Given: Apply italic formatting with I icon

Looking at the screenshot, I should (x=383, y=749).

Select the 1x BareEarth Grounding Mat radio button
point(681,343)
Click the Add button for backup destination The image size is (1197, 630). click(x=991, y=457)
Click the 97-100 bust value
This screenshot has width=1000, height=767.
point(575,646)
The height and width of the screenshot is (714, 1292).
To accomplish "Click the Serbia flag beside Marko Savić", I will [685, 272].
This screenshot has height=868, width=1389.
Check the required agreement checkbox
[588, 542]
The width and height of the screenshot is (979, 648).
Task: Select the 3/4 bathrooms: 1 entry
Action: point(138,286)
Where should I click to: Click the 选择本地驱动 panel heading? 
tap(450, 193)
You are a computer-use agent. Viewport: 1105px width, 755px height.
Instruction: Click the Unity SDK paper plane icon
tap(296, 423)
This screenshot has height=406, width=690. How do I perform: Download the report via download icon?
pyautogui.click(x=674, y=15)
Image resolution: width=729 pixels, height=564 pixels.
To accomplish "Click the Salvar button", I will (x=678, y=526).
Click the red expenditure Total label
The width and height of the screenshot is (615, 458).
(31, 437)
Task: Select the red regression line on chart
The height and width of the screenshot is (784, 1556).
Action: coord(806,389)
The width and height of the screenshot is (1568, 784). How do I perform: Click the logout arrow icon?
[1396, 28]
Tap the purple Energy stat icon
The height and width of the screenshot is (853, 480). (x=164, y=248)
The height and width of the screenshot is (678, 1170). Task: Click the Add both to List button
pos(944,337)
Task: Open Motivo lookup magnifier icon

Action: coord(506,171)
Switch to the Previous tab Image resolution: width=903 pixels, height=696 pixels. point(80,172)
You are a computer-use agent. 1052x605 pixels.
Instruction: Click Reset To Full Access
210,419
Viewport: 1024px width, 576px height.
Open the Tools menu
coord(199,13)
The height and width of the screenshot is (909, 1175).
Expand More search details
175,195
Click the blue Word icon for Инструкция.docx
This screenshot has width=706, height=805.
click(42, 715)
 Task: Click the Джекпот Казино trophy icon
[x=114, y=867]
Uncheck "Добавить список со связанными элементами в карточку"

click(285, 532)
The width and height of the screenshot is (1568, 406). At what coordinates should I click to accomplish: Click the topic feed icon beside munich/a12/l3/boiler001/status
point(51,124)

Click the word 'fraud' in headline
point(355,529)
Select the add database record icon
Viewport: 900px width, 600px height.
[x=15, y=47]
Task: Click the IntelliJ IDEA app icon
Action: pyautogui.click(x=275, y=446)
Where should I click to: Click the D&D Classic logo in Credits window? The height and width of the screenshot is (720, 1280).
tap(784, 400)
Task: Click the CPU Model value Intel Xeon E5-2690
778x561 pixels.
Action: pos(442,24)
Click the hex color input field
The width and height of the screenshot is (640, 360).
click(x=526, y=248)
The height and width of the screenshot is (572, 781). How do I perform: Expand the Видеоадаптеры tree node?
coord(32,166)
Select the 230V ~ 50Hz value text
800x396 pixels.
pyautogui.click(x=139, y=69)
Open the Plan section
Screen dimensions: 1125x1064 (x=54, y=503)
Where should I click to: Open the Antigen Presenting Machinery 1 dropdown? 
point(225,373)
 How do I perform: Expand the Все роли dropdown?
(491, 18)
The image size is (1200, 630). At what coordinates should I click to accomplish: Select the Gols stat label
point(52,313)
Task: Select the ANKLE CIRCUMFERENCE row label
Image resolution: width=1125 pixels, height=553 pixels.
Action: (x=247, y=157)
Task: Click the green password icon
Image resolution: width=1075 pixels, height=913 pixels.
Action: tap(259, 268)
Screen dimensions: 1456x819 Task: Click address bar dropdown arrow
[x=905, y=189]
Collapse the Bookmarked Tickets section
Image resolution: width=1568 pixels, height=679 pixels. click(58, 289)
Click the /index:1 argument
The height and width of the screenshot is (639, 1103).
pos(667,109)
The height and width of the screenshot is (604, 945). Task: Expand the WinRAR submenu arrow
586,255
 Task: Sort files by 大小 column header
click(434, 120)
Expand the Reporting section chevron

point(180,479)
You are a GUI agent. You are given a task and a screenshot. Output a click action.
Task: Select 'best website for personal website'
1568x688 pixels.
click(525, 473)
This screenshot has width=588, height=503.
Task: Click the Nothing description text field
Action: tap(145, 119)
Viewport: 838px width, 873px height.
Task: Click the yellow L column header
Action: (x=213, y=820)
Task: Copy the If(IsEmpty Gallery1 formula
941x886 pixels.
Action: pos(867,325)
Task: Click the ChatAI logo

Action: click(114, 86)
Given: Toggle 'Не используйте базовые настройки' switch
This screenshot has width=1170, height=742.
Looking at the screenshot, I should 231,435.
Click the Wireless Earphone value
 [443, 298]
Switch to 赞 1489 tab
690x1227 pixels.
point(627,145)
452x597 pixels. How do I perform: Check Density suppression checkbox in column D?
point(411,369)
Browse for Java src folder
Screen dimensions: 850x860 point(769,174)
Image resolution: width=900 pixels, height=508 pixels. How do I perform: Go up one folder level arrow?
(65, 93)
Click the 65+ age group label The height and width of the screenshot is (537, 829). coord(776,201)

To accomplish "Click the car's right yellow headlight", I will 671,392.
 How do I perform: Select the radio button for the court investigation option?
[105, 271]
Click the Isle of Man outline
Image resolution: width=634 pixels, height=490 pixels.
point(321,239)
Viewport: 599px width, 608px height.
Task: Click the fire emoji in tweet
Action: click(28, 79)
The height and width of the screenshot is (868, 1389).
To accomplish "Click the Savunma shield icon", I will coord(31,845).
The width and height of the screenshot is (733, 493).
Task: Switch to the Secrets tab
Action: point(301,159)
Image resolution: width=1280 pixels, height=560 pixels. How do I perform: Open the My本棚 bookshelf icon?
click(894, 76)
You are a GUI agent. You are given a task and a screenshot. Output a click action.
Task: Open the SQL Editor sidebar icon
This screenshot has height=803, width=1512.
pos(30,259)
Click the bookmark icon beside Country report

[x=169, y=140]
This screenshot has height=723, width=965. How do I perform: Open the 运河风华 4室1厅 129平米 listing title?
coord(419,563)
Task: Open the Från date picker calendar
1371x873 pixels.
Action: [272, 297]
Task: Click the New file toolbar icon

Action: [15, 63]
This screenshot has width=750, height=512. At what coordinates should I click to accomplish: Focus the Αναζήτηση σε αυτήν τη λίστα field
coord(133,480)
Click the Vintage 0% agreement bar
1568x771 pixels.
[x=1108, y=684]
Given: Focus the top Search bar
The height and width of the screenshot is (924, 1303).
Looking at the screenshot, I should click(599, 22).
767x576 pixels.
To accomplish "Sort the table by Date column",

——————

• Work request
All lines above that include the word "computer" must be copied into the answer.

• Solution below
You are a computer-use agent. Viewport: 1105px width, 755px height.
You are a computer-use agent. 1052x605 pixels.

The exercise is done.